Blog Post #12: The Outro

Hey everyone! Welcome to the final blog post of my Senior Project Experience! This week I’ll be giving a review of everything that has happened over the past 12

At the very least, I definitely would say that the senior project was a journey that had its highs and lows. Academically this project had an extremely dense amount of work. I had to cover a large amount of content in such a short amount of time (12 weeks), including learning some linear algebra and machine learning concepts, which are both very technical fields. Thankfully I got through it! However, I believe I overestimated my ability to understand these topics, because even after the experience I still don’t completely understand some of the concepts I had to deal with, primarily the principal component analysis. I feel that I may have been too ambitious with the scope of my project; I think I should have only worked with one type of classifier instead of two that have completely different architectures, as understanding how each one works took a lot of time that I would rather have had studying principal component analysis.
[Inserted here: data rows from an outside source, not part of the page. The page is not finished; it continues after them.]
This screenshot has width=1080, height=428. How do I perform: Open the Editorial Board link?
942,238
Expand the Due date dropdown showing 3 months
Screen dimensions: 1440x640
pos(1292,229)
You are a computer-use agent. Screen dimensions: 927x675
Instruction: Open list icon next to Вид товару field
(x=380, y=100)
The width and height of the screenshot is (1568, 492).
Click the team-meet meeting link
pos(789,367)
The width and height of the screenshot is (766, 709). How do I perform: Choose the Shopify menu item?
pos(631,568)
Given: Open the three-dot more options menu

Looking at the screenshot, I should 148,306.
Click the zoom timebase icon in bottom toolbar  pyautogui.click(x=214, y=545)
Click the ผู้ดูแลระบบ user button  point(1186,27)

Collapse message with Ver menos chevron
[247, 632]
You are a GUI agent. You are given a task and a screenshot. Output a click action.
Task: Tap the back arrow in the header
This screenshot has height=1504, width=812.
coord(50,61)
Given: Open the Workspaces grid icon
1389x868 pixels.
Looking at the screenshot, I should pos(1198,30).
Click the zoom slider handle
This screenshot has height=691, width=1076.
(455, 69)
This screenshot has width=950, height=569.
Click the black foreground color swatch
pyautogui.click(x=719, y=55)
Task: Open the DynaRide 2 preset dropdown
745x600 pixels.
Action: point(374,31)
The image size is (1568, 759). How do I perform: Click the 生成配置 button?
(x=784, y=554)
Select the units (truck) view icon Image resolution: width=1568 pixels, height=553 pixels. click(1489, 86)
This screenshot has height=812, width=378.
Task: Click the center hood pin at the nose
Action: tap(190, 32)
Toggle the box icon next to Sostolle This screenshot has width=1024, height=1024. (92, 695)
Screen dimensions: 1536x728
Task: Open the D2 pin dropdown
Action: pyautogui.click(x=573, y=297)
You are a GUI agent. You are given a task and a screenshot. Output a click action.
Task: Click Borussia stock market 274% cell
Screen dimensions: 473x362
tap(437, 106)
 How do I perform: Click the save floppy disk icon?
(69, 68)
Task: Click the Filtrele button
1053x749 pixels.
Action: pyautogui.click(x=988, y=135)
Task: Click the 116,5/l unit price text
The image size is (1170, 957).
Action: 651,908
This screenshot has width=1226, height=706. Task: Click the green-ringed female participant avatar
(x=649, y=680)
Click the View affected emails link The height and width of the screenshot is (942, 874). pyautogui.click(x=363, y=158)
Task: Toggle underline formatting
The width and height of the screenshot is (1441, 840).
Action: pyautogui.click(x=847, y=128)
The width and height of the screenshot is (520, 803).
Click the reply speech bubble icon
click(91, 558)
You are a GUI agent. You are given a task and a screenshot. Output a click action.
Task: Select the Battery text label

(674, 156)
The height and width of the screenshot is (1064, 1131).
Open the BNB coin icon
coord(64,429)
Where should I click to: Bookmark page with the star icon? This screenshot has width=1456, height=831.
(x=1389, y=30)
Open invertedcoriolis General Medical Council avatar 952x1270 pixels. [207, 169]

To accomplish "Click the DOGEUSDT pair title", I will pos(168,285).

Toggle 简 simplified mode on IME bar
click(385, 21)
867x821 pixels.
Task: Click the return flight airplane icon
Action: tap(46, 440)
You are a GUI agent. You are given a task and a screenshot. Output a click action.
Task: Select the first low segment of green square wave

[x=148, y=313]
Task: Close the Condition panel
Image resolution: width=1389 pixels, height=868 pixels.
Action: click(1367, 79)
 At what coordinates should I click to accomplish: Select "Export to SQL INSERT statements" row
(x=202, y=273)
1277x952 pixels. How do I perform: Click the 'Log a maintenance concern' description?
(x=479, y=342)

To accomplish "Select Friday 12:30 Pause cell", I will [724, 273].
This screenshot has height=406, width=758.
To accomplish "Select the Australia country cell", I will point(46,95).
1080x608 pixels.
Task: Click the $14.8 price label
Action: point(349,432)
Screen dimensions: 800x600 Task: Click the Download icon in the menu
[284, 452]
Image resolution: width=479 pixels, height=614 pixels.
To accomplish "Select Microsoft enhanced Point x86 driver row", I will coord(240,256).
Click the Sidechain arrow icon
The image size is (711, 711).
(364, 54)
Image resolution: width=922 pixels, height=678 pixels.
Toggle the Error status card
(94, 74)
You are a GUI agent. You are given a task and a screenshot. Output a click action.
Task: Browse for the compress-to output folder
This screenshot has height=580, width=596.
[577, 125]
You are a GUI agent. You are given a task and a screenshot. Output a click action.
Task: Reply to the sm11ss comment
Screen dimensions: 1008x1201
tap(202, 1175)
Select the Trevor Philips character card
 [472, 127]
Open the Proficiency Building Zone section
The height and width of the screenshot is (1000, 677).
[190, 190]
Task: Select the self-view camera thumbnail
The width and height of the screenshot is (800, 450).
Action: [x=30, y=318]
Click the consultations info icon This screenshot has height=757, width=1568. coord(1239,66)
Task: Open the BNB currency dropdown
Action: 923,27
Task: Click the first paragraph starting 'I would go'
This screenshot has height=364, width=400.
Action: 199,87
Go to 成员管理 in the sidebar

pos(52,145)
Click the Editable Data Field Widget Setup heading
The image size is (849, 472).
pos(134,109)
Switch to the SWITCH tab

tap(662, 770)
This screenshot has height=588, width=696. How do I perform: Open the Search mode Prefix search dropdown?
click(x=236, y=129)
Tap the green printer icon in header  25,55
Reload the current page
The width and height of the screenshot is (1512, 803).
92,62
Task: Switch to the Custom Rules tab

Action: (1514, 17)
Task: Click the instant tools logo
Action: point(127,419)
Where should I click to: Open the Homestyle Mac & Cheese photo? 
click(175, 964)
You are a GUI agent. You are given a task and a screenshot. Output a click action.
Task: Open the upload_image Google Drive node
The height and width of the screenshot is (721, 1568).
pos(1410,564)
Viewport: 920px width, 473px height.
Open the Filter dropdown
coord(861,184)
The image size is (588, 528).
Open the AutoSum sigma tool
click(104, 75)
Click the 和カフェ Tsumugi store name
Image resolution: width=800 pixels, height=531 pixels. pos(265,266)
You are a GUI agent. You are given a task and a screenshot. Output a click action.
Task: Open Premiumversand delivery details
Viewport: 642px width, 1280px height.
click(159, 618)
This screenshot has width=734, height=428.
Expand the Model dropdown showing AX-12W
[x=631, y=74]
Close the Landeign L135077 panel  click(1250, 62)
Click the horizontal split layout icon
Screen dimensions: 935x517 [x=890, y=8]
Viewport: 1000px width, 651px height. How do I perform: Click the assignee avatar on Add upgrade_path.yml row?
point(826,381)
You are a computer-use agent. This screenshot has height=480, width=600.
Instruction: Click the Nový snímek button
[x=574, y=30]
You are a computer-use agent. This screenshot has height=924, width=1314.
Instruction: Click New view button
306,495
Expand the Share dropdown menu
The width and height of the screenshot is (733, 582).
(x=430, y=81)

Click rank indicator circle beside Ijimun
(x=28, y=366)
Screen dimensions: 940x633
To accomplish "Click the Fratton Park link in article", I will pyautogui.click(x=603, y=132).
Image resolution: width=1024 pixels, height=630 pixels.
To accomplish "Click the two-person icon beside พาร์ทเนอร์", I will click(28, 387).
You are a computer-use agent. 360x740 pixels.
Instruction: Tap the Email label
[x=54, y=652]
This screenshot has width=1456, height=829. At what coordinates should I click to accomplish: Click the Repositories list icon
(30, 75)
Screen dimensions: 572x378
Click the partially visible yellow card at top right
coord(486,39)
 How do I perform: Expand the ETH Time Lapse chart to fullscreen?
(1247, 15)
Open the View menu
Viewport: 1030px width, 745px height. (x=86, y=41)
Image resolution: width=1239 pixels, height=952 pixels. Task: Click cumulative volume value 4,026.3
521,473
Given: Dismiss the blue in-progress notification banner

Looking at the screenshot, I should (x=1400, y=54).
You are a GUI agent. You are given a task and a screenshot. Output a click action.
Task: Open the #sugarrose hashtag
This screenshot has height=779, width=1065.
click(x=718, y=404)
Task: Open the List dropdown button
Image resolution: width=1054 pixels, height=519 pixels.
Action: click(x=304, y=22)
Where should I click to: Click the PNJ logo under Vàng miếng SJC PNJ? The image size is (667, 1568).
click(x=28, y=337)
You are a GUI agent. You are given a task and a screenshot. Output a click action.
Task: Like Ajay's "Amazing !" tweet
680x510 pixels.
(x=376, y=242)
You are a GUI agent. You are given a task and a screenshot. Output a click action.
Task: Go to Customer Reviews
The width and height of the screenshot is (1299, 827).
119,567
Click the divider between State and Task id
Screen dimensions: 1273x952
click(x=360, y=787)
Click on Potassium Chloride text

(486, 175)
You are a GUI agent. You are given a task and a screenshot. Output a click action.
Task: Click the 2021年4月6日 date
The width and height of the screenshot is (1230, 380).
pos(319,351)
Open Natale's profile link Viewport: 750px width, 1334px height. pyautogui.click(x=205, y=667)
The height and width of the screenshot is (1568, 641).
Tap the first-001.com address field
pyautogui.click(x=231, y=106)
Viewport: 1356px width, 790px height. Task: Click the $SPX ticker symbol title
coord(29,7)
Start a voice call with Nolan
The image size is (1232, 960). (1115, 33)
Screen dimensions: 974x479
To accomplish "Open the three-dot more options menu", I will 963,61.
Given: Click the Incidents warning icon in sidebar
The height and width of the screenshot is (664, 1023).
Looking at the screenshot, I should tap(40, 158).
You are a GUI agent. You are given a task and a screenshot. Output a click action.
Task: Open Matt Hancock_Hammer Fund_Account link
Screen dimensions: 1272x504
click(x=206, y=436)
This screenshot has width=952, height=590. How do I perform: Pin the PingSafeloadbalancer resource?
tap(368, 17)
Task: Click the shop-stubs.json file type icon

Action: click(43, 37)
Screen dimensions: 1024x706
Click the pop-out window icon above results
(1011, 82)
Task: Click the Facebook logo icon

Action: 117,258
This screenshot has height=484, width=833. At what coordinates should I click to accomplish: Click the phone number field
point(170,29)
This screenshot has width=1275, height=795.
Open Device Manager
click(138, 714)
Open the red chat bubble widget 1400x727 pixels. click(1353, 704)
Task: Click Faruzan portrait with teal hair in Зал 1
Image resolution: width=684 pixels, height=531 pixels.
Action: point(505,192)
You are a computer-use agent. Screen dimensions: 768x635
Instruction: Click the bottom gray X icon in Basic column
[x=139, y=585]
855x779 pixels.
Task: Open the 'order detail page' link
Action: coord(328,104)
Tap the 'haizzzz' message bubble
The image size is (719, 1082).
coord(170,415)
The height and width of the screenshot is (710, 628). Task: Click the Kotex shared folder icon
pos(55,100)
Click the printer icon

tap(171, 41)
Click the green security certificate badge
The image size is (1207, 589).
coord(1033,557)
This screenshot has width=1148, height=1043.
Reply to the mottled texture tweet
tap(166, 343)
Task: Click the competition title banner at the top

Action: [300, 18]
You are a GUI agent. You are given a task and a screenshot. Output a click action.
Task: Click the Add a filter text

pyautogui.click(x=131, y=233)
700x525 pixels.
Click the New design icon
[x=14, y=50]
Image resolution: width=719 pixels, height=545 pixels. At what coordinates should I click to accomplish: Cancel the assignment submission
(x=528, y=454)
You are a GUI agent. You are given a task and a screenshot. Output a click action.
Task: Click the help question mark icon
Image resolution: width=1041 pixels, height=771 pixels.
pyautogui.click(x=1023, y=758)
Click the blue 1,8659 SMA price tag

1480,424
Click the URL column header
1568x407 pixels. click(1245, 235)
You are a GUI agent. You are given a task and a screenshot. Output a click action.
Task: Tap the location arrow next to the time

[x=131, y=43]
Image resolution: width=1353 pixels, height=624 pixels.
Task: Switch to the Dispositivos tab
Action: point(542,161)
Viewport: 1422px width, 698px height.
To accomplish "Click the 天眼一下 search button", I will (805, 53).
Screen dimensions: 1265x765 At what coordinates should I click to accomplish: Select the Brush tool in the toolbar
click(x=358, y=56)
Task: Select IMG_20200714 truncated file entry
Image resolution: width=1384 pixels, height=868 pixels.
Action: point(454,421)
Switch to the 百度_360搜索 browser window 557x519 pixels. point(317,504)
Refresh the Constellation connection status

At first, the project was going without a hitch. I was going at a faster pace than the schedule on my syllabus. However, once I got to the very dense topics, primarily generating adversarial examples and implementing PCA, I saw that my progress slowed down as I had to study up on these topics, as they required a lot of mathematics and coding. However, the major obstacle I had was that implementing PCA in the convolutional neural network turned out to be extremely difficult, because I didn’t know how to reflect the processing of the algorithm in the classifier. I lost the most time trying to fix this issue, and I had to cut out a portion of the project involving implementing PCA in the adversarial image generator.

Overall, though, I did enjoy my Senior Project Experience, and provided me a great learning experience, both personally and academically. My final product is going to be an article that will be detailing my findings of this project. I will also be presenting about my Senior Project Experience on May 23rd at the DoubleTree Hotel near San Jose International Airport. Hope to see some of you there!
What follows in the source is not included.